Ибо эти коровы услаждают себя. Пока мужья сидят в «Парижанине», расстегнув нижние пуговицы на жилете, эти роскошные вдовы предаются ювелирным оргазмам.
Платьев или пальто они не покупают; это вещи легкомысленные; легкомысленные, ибо изнашиваются и протираются, а христианская мораль учит нас не дорожить преходящим. Только ювелир и аптекарь могут предложить удовлетворение под стать этой морали. Аптекарь — поскольку субстанции, покупаемые у него, поглощаешь, как поглощаешь благодать и отпущение грехов; поскольку его пилюли и микстуры, хоть и растворяются, но растворяются в твоем теле, в твоем существе. Ювелир — поскольку субстанции, покупаемые у него, нетленны, подобны — почти подобны — небесным светилам; они передаются из поколения в поколение и будут, даст бог, передаваться, пока существуют на небесах звезды и буржуа.
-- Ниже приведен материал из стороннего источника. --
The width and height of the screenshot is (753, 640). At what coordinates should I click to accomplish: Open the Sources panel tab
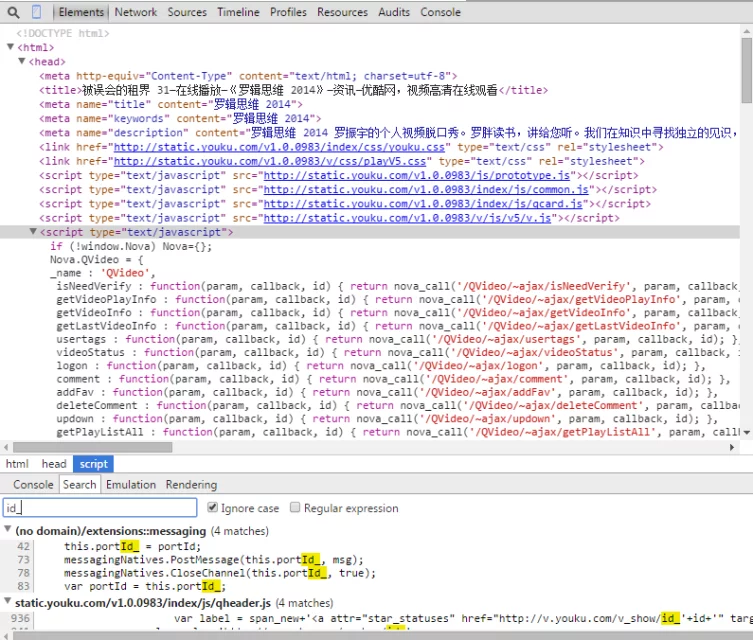point(187,12)
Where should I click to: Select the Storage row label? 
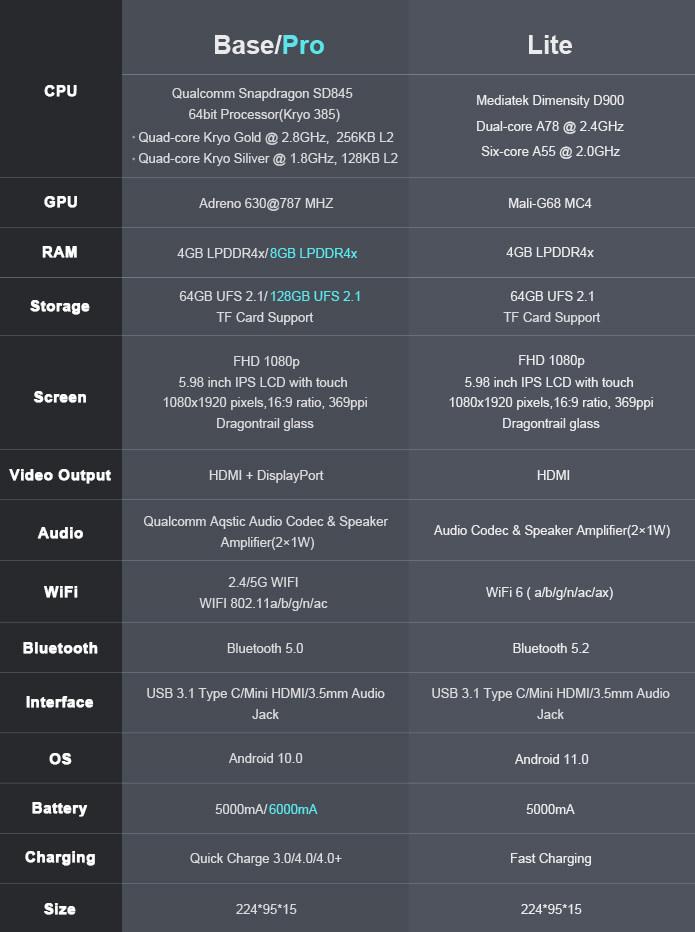coord(60,306)

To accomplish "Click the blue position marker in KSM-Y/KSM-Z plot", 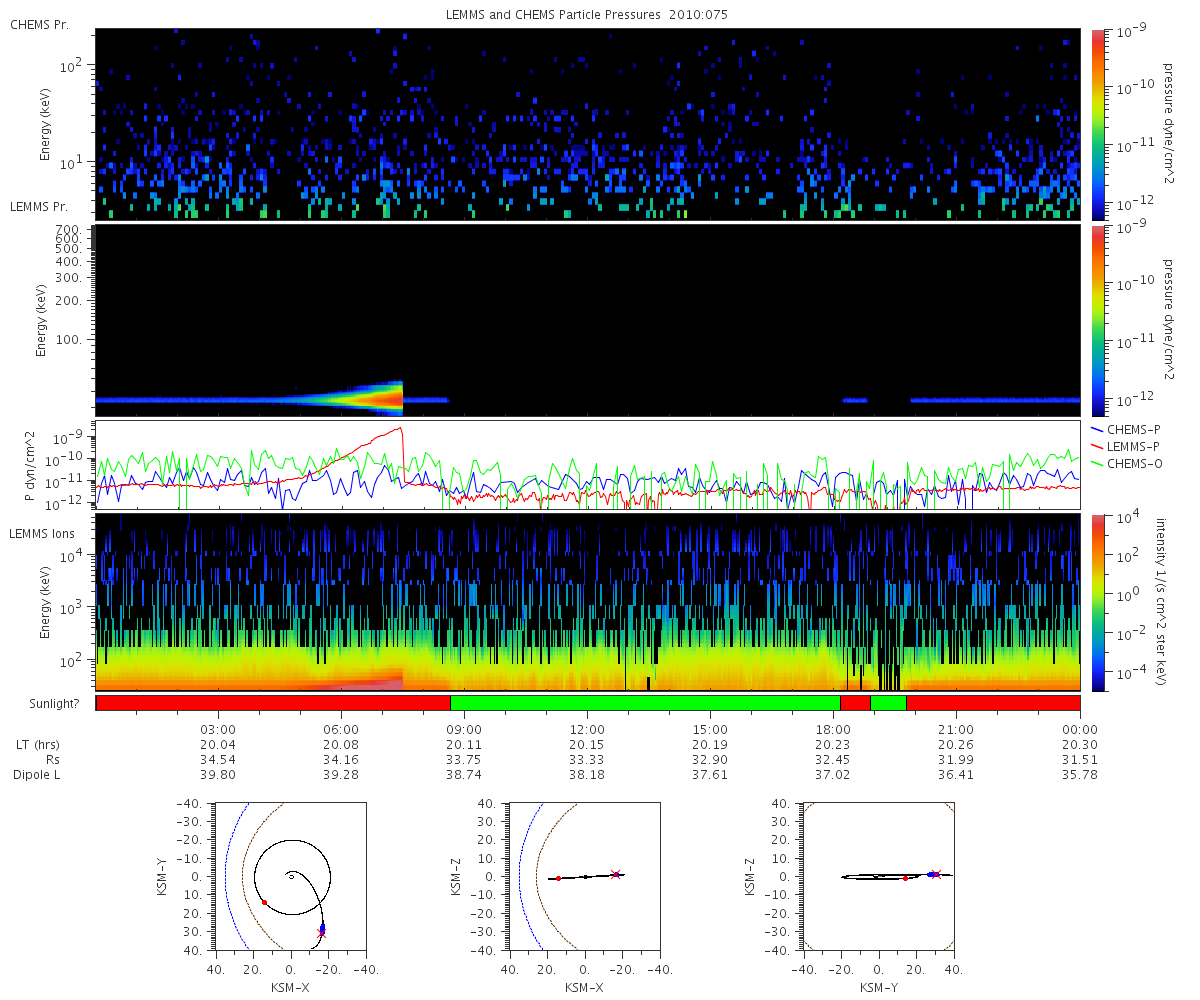I will (931, 874).
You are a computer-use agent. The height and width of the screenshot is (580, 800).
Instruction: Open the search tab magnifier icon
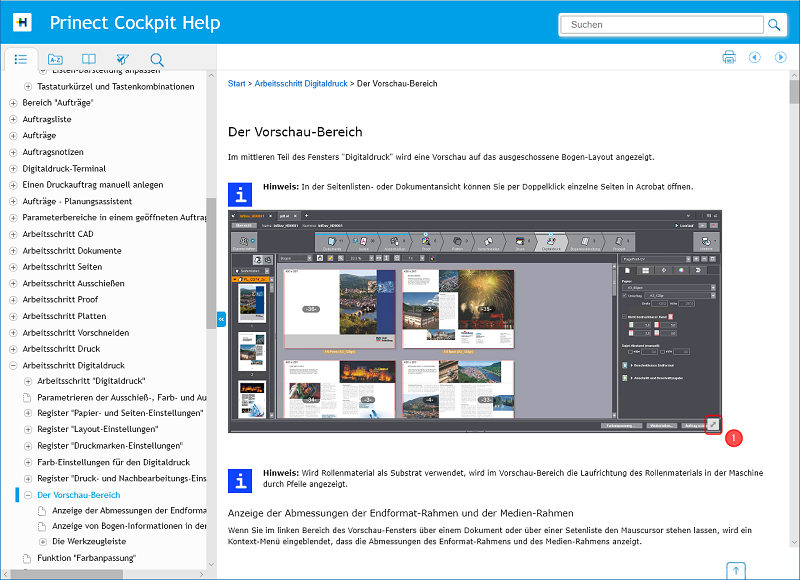point(157,59)
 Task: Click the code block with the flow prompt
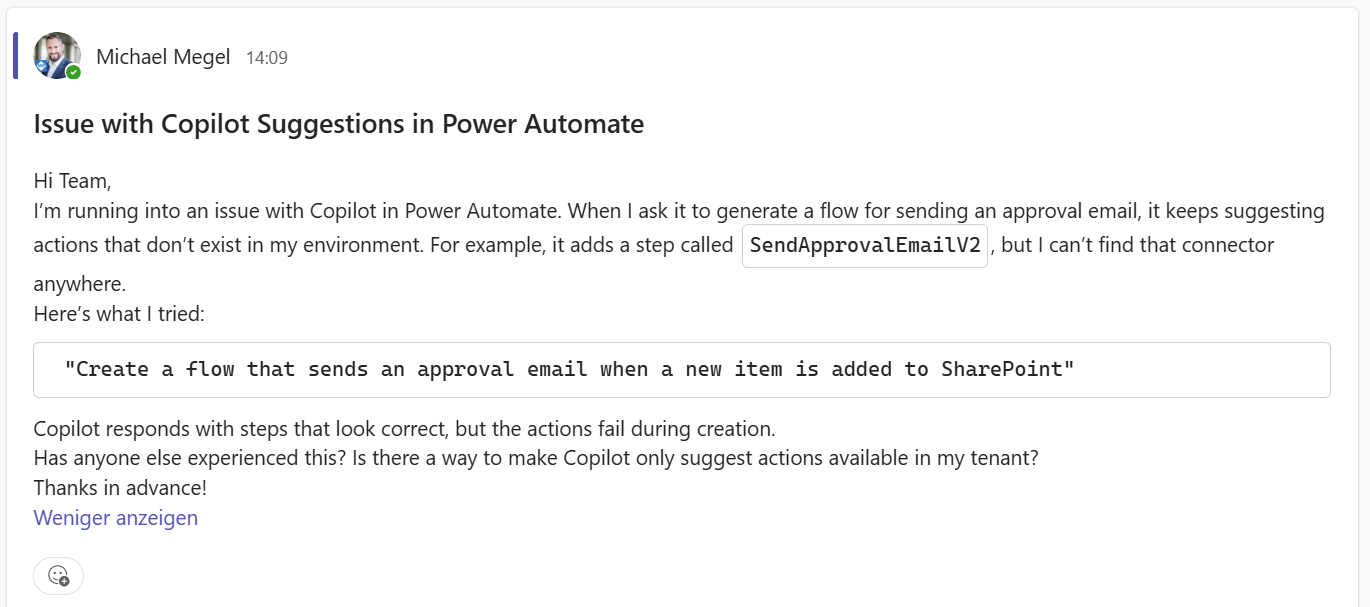(x=681, y=370)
Последние дни я болтал с учениками. Мы теперь лучше понимаем друг друга; они уже не обижаются на меня за то, что я не Заратустра; более того — они меня чуточку жалеют: они многое усвоили, поняли, например, что и преподаватель философии с дипломом имеет право быть жалким типом; в определенном смысле, как всякий другой, как они. Вот-вот, теперь я уже не так отличаюсь от них.
Я с ними болтаю: отныне таков мой метод работы. Мысль до них лучше доходит, когда они получают ее по недосмотру, и дружеский тон им больше по вкусу, чем наставительный; я хорошо сделал, не попав в расставленную мне ловушку, отказавшись разыгрывать пророка, ясновидца, оракула, изрекающего темные истины. Вначале они этого требовали, но только потому, что слегка меня побаивались; и поскольку директор под предлогом, что я, мол, с дипломом и к тому же симпатичный марсианин, априорно даровал мне папскую непогрешимость. Скотина!